Compensating for mismatch in high-level speaker recognition

June 28, 2006

Conference Paper

Author:

William M. Campbell

Published in:

2006 IEEE Odyssey, the Speaker and Language Recognition Workshop, 28-30 June 2006.

R&D Area:

Cyber Security and Information Sciences

R&D Group:

Artificial Intelligence Technology and Systems

Compensating for mismatch in high-level speaker recognition

Summary

Speaker recognition using high-level features has been a successful area of exploration. Features obtained from many different levels phones, words, prosodic events, etc. are used to characterize the speaker. A good modeling technique for these features is the support vector machine (SVM). SVMs model the n-gram frequencies from speaker utterances in a high-dimensional SVM feature space and have shown excellent performance over a wide variety of high-level features.

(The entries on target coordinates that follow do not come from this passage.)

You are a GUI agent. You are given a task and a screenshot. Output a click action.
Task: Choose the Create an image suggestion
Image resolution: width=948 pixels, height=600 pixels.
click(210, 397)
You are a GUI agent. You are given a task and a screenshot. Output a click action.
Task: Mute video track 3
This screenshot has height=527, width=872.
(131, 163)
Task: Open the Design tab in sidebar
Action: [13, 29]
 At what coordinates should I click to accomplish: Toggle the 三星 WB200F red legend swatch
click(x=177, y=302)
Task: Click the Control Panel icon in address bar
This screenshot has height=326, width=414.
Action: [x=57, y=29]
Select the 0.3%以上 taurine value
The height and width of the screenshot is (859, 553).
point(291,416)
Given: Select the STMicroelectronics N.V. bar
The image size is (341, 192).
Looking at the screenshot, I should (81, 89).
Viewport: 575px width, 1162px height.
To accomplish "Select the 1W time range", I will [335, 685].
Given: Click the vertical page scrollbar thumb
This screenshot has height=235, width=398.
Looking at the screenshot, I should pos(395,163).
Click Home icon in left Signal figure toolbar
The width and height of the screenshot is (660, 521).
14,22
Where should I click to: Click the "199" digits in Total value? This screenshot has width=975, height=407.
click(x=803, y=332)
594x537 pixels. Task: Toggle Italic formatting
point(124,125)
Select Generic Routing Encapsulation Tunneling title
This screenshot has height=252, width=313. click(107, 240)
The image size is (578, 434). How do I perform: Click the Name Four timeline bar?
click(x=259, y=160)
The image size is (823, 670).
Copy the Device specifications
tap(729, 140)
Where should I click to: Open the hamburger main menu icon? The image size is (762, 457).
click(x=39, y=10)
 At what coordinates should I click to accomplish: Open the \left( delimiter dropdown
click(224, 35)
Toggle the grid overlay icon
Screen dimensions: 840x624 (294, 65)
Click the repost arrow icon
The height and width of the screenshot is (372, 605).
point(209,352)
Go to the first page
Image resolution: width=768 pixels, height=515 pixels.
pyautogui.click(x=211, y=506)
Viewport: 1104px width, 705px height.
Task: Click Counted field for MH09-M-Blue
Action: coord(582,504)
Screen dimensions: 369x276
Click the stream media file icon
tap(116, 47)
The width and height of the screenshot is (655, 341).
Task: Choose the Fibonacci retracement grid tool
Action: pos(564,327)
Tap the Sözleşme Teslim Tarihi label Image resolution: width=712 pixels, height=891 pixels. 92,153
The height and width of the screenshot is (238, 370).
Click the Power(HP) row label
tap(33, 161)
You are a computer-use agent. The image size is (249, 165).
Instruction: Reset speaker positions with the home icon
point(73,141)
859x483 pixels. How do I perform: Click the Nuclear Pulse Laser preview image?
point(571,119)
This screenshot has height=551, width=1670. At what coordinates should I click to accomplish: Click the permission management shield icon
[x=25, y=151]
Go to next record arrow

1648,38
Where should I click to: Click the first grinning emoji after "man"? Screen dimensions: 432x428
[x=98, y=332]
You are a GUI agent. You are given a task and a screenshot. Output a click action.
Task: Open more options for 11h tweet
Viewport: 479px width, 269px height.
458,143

A complimentary method of recent exploration in SVM speaker recognition is the use of nuisance attribute projection (NAP). NAP removes directions from SVM feature space that are superfluous to the task of speaker recognition channel information, session variability, etc. In this paper, we consider the application of NAP to high-level speaker recognition. We describe the difficulties in applying this method and propose solutions. We also conduct experiments showing that NAP can reduce variability in SVM feature space leading to improved performance.